On Monday, March 16, Buddies Sports Bar & Grill was packed.
The Aloha bar, a local institute, was very, very crowded that evening.
The next night, March 17 — St. Patrick's Day — was supposed to be an even busier day. Traditionally, St. Patrick's Day was one of the grandest events of the year at Buddies. As usual, Buddies had local acclaimed accordionist Joe Szabo set to play for the expected huge crowd.
But instead of a joyous celebration, Buddies sat empty on St. Patrick's Day.
"It's usually a really big day for us," said Steve Cutone, one of the owners of Buddies Sports Bar & Grill. "So, we had all of this food prepared for St. Patrick's Day and we ended up with lost product. It was a disaster. We took a big hit. I called Joe and told him it was off, and he said, 'Oh well. Maybe next year.' But, knowing Joe, he probably went out and played in the parking lot."
All of that happened because, on March 16, Oregon Gov. Kate Brown declared that, on March 17, all restaurants and bars across the state would be closed due to the COVID-19 pandemic outbreak. That, of course, led to the hectic night of March 16.
"It turned out to be a very busy Monday," Cutone said. "People knew it was going to be their last day to go out."
But after that very busy Monday, Buddies, like most every other restaurant or bar in the area, was facing an immediate dilemma.

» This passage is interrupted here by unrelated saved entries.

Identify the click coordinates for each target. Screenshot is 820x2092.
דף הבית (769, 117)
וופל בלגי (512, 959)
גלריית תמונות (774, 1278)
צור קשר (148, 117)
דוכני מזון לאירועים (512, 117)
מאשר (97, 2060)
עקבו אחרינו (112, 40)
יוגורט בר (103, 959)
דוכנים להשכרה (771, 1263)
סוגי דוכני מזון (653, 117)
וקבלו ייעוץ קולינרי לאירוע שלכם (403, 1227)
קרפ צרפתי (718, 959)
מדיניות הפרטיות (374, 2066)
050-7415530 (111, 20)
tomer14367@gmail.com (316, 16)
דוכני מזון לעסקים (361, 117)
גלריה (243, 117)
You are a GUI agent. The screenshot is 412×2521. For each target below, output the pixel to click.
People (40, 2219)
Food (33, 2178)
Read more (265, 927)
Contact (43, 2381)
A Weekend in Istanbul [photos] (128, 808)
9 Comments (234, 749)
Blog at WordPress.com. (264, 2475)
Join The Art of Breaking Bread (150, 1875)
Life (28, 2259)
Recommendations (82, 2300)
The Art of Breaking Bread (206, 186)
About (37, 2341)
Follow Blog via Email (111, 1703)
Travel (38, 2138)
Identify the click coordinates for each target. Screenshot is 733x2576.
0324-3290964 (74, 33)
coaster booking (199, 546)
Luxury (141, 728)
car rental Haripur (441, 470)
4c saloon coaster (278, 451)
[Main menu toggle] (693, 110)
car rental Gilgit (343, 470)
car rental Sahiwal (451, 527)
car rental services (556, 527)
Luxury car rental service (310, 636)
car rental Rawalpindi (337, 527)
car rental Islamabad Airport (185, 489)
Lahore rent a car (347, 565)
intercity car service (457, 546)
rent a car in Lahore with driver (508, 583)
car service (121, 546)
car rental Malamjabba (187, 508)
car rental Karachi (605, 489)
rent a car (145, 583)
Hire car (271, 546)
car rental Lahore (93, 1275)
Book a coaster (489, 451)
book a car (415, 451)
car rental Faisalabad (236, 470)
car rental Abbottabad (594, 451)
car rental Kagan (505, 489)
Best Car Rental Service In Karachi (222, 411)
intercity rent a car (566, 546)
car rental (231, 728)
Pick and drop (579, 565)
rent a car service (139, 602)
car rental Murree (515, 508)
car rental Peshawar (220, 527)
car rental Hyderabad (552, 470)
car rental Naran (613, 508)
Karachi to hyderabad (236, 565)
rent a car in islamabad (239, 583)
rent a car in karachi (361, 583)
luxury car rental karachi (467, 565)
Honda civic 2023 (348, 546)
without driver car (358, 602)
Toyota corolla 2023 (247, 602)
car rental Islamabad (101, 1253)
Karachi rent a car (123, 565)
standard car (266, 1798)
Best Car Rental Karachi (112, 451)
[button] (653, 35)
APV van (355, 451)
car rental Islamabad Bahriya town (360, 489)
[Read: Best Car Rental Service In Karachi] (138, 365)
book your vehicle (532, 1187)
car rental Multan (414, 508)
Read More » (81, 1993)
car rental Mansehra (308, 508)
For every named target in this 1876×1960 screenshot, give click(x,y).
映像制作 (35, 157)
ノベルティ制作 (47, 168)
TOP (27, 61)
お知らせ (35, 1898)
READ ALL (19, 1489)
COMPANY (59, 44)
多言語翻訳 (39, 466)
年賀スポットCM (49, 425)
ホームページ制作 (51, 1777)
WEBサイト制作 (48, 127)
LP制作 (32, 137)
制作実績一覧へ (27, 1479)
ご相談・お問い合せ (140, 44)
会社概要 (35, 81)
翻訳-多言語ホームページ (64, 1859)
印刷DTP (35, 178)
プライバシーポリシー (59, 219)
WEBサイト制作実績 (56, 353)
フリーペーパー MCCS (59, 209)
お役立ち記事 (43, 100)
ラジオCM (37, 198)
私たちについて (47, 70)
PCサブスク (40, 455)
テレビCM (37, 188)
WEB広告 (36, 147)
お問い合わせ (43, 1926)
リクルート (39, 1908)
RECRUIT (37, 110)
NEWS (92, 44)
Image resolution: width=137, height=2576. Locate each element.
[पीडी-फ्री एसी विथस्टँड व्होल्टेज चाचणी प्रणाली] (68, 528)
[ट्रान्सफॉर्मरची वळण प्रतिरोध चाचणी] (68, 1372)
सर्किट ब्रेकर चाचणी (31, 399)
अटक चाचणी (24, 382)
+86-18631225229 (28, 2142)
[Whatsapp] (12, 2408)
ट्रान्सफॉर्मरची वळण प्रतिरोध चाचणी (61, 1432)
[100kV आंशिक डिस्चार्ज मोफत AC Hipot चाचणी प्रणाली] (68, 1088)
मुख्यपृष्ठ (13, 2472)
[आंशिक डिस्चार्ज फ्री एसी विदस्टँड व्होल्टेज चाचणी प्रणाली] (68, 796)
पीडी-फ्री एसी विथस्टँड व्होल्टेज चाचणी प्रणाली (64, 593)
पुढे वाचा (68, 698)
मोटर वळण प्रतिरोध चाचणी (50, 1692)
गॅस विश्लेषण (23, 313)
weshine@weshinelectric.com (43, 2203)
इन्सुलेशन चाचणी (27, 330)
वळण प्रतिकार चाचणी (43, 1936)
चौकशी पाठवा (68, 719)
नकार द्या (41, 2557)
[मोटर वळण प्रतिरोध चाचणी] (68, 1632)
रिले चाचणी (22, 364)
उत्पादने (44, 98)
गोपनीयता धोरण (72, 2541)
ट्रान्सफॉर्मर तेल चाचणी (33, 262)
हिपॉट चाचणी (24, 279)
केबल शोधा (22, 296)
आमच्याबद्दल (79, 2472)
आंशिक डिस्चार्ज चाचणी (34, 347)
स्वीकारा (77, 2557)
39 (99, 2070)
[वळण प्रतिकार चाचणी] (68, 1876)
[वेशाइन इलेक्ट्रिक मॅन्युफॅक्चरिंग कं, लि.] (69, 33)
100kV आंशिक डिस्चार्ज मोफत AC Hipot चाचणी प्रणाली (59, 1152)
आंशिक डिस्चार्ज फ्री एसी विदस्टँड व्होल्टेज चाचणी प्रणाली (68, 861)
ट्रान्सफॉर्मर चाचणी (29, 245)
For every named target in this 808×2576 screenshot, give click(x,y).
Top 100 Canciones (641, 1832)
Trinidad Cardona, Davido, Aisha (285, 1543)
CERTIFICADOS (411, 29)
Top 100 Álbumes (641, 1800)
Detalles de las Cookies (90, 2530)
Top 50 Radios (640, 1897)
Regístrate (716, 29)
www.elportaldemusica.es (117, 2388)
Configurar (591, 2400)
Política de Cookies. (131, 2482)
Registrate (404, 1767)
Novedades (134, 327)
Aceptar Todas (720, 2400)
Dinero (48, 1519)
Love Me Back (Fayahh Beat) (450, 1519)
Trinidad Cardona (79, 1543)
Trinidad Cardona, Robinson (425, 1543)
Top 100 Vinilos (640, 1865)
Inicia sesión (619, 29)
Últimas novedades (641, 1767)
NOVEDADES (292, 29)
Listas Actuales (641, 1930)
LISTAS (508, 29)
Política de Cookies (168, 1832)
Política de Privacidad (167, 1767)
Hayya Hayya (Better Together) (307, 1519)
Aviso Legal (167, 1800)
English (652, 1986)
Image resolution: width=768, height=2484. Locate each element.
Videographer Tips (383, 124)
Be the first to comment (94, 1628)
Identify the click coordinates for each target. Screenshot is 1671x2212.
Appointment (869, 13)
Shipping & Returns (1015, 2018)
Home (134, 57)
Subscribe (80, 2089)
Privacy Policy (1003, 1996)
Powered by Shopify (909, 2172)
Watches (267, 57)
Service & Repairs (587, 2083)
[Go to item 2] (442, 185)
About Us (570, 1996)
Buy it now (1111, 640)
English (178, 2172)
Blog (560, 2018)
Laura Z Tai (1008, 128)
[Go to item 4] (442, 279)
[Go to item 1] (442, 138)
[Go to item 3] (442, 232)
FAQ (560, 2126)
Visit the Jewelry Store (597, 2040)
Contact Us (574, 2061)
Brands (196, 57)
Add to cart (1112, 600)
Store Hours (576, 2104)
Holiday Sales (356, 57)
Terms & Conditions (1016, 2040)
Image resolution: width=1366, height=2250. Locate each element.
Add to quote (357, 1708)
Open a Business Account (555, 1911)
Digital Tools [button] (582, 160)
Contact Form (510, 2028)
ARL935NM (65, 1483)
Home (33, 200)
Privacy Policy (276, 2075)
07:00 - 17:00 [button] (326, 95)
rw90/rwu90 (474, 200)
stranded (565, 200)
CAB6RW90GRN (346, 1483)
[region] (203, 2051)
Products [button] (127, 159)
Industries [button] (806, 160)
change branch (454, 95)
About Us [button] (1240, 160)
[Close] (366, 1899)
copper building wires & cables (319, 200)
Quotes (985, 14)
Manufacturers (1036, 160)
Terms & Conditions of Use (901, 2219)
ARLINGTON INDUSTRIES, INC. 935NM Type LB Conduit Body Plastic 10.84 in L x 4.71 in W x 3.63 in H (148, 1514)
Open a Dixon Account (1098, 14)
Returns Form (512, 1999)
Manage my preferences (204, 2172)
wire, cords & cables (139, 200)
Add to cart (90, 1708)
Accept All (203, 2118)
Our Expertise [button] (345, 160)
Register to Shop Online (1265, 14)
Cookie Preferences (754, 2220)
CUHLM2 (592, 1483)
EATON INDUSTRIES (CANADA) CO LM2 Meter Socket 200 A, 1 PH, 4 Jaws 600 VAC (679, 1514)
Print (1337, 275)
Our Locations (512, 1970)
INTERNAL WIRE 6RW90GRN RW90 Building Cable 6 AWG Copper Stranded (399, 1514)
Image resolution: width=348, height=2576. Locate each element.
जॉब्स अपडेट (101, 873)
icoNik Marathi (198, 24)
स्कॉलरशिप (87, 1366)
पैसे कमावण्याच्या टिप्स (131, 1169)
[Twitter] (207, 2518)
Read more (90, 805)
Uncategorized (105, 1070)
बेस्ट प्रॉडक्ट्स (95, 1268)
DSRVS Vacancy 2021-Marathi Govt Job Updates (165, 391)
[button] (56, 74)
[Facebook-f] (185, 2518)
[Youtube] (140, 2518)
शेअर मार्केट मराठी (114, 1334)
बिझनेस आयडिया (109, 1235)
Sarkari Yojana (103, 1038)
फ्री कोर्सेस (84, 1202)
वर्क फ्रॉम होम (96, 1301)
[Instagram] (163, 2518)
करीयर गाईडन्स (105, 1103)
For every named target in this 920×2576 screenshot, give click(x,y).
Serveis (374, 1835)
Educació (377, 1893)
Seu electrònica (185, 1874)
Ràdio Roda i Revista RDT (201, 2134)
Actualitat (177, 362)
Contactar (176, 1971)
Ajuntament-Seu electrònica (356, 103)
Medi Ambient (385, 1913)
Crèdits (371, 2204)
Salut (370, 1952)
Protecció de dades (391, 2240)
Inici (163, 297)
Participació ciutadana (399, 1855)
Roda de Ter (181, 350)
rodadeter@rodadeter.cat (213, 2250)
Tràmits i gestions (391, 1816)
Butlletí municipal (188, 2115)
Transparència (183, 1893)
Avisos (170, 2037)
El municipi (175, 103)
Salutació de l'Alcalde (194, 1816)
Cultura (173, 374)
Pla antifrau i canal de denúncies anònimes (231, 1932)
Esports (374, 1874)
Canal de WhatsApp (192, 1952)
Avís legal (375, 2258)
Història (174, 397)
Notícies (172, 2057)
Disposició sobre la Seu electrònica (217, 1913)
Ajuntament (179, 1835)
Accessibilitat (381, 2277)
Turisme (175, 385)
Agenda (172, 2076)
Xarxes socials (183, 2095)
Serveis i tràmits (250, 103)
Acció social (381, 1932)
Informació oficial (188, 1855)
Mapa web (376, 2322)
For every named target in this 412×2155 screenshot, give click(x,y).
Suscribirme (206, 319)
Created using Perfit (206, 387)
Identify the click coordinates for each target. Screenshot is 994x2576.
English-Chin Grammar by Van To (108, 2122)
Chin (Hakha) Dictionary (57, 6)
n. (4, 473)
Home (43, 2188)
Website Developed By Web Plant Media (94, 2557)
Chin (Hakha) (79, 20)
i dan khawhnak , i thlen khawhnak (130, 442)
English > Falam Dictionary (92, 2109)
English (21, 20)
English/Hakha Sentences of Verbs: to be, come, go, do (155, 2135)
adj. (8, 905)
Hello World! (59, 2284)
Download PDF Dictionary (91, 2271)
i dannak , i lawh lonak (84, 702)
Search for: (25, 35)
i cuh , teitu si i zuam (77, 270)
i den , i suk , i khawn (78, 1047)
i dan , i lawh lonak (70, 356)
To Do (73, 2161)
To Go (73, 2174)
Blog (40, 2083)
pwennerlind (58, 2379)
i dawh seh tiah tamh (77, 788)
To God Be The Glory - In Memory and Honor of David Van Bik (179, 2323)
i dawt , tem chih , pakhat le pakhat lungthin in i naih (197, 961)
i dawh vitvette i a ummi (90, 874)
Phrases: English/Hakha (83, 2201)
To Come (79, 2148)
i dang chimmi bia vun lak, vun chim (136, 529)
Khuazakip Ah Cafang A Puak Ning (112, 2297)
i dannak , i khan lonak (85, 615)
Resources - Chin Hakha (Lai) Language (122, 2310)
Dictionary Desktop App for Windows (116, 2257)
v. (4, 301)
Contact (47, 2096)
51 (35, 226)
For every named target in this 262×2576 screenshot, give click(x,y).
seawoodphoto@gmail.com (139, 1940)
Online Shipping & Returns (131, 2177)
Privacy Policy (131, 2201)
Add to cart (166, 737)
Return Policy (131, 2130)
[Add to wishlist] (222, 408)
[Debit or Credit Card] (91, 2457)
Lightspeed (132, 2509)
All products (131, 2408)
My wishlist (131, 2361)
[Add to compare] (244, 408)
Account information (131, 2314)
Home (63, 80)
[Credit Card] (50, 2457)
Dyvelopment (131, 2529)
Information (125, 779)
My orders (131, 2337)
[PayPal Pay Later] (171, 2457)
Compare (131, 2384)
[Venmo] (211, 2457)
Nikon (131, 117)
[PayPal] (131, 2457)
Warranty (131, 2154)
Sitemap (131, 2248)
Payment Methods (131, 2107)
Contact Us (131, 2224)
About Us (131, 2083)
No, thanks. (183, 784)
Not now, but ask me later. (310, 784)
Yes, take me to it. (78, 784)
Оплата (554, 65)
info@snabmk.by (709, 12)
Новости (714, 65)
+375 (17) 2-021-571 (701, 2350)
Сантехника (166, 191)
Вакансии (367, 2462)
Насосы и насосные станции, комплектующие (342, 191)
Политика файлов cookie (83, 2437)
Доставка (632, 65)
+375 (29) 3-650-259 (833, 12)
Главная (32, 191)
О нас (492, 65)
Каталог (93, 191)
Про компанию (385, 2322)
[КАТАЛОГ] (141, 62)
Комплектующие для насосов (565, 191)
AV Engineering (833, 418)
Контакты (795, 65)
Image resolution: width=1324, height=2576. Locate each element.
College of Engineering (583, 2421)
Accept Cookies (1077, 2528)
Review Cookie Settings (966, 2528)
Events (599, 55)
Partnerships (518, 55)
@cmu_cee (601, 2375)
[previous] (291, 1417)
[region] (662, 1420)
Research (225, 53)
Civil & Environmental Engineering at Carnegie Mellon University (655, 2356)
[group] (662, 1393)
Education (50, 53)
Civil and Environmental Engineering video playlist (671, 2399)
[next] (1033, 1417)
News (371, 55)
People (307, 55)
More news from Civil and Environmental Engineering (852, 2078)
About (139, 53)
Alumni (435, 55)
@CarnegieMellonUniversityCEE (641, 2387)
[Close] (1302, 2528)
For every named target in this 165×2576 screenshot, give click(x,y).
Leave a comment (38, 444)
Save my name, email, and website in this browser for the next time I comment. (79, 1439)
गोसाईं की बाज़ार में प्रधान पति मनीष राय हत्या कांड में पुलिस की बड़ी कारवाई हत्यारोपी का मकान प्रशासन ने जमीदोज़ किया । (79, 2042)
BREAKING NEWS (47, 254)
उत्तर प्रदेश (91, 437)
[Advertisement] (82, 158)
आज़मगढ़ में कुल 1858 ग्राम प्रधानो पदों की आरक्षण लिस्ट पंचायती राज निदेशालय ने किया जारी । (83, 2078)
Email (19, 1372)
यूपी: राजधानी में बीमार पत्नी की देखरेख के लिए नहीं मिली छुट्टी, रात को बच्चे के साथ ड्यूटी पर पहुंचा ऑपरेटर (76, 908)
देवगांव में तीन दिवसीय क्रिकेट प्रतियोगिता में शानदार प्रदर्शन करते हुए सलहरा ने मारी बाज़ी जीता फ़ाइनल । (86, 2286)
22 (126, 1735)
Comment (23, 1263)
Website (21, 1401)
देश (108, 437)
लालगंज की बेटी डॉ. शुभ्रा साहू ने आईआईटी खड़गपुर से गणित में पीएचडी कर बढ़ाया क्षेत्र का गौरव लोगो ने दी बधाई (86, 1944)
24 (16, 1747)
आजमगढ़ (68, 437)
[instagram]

"All of a sudden, we were thinking, 'What are we going to do?'" Cutone said. "We laid off the employees in the (bar), but we wanted to keep the (restaurant) open (for carry-out orders). The hardest thing was ordering the food. We didn't know how much to order."
Buddies, located at 18520 S.W. Farmington Road in Aloha, was long known as Heidi's before Cutone, a big Detroit Tigers fan, bought the business back along with Ed Gilbertz and Greg Jansen on July 1, 1991. The trio decided to keep the name Heidi's for a year, before changing the brand to Buddies in 1992.
"Heidi's had been there for 40 or 50 years — that's why we decided to keep the name Heidi's for a year," Cutone said. "Waiting ended up working out well."
Since then, Buddies, with a sports bar in the west side of the building and restaurant seating on the east side, has built a loyal following.
"Since we've been here a long time, the support we've gotten from our regulars has been the
biggest thing we have going for us right now. We couldn't make it without them," Cutone said. "We care about people and people care about us."
Buddies, like so many other businesses, had to make adjustments following the March 17 closure order, and they had to make them quickly.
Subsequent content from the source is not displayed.